**What the exercise asks:**
In each of the records below, substitute "Tap" for every occurrence of "Click" and reproduce the text with no other change. Omit the pictures from your answer.

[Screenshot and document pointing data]
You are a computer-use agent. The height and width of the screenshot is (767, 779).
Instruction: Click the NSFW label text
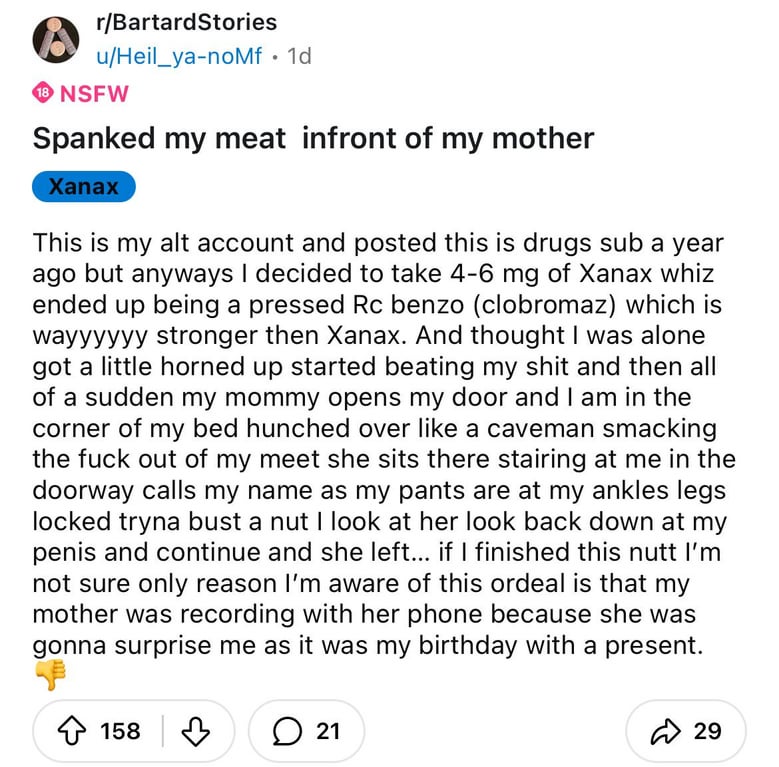[94, 94]
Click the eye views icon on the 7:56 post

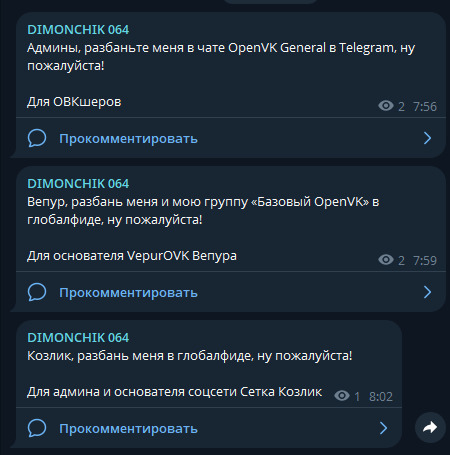coord(386,106)
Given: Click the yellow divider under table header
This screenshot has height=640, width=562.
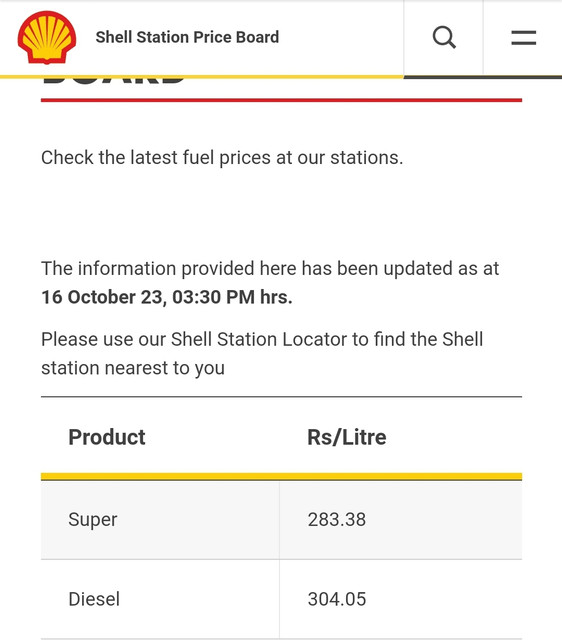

**Solution to this task:**
You are a computer-use agent. The height and width of the screenshot is (767, 779).
Instruction: Tap the NSFW label text
[94, 94]
Tap the eye views icon on the 7:56 post

coord(386,106)
Given: Tap the yellow divider under table header
This screenshot has height=640, width=562.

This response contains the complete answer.